In the first paper, my co-authors (Mary Lea McAnally and Anup Srivastava) and I investigate whether large stock option grants drive managers to engage in downward earnings management to miss important earnings targets. Missed earnings targets have been documented to precipitate large negative price reactions. So, while missed earnings targets may be costly to shareholders, executives can benefit via a lower strike price on options granted after a missed earnings target. Our results show that firms that manage earnings downward are more likely to miss earnings targets when they have larger subsequent stock option grants. Thus, although stock option grants may encourage intended behaviors (i.e., better future performance), they also provide an incentive for opportunistic behavior in the short term to the detriment of shareholder value.
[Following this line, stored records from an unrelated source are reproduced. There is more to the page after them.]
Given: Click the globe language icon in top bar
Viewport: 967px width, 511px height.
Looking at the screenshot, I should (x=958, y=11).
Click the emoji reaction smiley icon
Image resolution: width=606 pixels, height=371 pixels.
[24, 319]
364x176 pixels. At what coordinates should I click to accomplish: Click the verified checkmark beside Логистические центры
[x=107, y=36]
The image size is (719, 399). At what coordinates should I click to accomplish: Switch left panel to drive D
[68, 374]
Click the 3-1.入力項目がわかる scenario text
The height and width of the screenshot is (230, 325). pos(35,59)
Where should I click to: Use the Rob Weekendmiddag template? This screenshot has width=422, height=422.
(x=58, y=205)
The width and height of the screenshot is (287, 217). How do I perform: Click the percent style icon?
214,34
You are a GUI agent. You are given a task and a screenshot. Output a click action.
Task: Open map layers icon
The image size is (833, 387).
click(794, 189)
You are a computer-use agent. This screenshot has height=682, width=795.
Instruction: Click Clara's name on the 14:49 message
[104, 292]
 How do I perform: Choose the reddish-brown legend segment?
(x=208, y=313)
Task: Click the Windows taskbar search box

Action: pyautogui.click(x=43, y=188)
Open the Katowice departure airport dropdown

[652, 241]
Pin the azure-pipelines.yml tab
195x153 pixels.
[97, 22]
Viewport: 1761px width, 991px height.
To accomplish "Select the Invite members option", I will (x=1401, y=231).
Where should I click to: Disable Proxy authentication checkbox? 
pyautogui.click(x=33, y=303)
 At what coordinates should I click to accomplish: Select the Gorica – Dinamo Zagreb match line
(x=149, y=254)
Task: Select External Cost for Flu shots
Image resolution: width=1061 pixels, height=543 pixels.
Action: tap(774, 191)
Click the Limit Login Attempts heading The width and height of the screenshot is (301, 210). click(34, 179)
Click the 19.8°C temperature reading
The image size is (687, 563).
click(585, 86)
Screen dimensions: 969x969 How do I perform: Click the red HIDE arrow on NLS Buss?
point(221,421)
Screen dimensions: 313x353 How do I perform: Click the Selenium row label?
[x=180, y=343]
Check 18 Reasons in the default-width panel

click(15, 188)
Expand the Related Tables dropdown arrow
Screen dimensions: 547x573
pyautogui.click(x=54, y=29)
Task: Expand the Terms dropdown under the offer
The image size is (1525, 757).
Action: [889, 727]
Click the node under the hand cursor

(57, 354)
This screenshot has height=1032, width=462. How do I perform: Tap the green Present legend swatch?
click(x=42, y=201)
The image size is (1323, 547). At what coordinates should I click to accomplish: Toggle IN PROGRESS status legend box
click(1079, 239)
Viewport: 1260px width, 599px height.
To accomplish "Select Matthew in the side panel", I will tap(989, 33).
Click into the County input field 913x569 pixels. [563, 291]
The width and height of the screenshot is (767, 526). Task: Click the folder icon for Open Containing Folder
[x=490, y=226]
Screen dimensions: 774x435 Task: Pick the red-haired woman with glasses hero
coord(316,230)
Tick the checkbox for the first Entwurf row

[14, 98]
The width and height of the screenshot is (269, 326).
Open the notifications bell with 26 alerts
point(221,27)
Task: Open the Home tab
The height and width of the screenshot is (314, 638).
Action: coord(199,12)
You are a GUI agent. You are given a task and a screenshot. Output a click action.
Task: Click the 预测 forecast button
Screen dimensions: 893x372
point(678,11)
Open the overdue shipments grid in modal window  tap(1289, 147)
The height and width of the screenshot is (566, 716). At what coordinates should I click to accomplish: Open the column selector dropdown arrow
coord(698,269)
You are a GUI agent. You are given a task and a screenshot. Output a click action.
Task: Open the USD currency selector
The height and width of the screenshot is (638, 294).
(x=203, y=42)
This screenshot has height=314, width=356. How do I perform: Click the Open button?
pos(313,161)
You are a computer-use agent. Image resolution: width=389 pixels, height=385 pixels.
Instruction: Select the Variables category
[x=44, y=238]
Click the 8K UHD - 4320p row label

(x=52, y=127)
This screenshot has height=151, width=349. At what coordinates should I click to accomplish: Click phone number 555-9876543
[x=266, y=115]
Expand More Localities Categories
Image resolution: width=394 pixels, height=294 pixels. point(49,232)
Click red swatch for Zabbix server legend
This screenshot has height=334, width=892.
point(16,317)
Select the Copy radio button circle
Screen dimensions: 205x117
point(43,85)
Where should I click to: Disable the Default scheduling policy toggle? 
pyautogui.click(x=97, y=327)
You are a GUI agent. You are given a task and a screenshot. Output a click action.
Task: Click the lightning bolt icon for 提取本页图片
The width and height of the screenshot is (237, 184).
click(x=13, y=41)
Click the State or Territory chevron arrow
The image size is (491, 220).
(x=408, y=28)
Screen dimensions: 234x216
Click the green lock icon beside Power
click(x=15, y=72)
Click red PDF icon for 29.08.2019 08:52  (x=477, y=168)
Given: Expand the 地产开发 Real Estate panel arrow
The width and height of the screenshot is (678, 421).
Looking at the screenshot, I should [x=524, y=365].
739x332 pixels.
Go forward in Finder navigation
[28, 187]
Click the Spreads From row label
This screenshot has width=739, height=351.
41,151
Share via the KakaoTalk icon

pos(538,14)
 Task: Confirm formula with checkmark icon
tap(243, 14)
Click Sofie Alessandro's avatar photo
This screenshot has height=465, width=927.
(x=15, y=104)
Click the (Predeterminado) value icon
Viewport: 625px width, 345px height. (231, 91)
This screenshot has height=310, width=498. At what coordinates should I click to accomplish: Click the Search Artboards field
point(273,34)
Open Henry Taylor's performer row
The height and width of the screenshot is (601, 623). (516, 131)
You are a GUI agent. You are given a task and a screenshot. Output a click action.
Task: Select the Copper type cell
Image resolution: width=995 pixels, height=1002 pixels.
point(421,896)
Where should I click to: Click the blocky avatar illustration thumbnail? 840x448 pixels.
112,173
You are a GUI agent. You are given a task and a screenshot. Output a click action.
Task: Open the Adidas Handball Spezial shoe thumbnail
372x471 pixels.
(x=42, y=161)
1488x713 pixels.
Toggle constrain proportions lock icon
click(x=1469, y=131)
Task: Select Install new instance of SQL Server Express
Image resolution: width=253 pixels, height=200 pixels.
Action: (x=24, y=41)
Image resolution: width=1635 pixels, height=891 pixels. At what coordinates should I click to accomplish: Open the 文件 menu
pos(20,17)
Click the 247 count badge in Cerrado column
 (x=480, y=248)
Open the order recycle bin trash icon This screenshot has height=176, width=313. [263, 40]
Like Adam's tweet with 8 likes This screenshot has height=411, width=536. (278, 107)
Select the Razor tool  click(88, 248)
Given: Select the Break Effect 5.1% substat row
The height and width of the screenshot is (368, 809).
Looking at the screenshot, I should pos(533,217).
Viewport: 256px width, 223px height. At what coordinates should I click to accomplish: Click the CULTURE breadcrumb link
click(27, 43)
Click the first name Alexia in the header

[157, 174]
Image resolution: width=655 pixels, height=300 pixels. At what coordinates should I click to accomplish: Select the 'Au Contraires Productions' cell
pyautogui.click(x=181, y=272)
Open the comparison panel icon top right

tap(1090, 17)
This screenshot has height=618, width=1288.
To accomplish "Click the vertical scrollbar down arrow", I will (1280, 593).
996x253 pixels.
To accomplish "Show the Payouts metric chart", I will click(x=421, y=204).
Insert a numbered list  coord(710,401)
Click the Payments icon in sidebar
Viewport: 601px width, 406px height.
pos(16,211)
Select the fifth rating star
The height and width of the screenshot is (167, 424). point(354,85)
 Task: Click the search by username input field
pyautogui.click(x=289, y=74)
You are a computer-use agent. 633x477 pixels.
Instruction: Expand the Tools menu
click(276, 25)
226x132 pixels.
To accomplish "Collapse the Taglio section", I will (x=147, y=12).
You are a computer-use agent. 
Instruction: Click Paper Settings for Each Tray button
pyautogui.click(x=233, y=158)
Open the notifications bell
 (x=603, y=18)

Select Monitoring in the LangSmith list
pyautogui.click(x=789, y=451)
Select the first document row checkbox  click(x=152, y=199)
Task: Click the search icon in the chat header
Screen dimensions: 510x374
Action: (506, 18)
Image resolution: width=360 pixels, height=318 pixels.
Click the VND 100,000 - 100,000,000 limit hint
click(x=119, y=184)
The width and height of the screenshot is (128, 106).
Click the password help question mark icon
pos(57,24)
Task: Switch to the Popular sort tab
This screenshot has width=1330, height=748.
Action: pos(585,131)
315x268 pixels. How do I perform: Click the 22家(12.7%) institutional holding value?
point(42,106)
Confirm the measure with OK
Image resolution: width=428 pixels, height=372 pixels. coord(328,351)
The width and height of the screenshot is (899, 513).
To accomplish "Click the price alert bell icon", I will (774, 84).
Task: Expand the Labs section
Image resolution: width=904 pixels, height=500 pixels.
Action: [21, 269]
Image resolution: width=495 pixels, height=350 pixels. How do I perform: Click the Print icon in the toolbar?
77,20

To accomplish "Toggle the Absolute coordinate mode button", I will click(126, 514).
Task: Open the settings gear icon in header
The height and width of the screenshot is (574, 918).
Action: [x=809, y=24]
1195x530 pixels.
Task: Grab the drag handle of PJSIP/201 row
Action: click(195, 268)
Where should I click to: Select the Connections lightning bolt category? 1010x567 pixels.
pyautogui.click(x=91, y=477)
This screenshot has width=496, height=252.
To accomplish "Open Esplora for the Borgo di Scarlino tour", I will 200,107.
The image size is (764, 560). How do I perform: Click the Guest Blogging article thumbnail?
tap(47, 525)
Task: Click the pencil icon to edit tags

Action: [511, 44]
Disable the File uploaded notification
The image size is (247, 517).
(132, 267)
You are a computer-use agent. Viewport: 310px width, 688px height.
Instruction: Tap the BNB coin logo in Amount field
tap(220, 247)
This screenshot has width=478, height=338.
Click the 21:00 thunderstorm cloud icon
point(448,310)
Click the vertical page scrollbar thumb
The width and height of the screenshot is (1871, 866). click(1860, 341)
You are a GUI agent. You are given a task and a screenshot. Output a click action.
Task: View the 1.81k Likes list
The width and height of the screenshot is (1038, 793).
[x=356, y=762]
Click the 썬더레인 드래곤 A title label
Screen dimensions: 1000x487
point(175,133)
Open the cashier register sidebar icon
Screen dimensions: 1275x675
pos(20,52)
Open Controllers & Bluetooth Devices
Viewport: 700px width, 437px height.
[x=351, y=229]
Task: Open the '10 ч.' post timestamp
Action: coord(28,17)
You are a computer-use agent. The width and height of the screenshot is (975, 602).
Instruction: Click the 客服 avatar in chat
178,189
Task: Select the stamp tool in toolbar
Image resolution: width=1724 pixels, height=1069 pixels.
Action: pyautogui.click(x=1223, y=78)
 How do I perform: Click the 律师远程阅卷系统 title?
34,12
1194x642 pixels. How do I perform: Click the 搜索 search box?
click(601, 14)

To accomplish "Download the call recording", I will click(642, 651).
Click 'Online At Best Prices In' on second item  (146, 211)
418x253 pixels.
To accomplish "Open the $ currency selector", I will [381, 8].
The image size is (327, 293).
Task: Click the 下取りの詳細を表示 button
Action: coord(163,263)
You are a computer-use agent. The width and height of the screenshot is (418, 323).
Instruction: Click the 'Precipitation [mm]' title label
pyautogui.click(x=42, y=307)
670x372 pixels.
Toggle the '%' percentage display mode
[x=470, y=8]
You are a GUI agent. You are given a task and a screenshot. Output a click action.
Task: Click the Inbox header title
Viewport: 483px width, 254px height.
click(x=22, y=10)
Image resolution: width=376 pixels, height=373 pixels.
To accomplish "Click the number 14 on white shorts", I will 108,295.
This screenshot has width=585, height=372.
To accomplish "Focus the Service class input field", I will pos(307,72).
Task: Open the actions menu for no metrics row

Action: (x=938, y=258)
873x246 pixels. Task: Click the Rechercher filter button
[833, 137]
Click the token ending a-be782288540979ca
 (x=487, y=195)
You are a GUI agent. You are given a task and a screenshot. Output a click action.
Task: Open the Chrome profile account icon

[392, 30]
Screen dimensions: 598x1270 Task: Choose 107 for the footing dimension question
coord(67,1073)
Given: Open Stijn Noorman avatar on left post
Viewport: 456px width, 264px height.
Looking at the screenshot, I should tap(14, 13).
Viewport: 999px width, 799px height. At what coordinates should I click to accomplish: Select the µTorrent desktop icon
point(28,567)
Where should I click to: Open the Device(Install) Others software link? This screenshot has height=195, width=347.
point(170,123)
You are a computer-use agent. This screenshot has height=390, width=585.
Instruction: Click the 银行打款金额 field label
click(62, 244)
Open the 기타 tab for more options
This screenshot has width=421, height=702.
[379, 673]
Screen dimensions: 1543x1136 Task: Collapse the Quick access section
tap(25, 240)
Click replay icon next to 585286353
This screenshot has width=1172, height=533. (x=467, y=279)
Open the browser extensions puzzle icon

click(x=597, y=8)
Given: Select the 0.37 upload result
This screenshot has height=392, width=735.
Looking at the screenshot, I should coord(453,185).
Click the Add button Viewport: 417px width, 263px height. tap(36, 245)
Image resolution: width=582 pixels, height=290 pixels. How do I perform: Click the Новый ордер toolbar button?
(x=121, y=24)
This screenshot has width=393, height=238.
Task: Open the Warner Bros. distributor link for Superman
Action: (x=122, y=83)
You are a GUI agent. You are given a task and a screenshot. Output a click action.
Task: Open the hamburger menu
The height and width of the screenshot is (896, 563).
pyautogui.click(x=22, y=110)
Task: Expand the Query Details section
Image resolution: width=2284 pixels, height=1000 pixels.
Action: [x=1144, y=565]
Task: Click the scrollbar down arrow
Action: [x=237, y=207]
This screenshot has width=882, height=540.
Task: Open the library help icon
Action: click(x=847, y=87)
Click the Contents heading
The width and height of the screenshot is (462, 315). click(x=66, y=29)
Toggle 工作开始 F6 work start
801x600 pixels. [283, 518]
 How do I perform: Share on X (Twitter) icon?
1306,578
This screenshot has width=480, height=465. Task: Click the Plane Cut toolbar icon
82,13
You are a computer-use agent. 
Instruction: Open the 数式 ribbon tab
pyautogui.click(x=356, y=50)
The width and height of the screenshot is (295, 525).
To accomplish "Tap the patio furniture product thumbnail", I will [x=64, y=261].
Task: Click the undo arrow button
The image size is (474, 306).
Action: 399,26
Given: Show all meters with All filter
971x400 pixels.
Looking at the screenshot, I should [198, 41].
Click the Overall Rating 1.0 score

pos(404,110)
In a separate paper, my co-authors (John Robinson and Stephanie Sikes) and I examine the causes and consequences of measuring and evaluating firm tax departments as contributors to the bottom line (profit centers) or as cost centers. Recent anecdotal evidence shows that during the 1990s some managers began to view tax planning as a tool for increasing reported earnings. These managers recognized that certain actions would simultaneously reduce taxes and increase reported earnings. As an example:
“Enron looked to its tax department to devise transactions that increased financial accounting income. In effect, the tax department was converted into an Enron business unit, complete with annual revenue targets. The tax department…then designed transactions…with the primary purpose of manufacturing financial statement income”
(U.S. Congress 2003).
We use confidential survey data from chief financial officers related to the management of their firms’ tax functions and find that profit center firms are positively associated with common measures of tax and financial reporting aggressiveness. These results show another example of how incentives may drive managers to extreme behaviors not originally intended by the implementation of the incentive.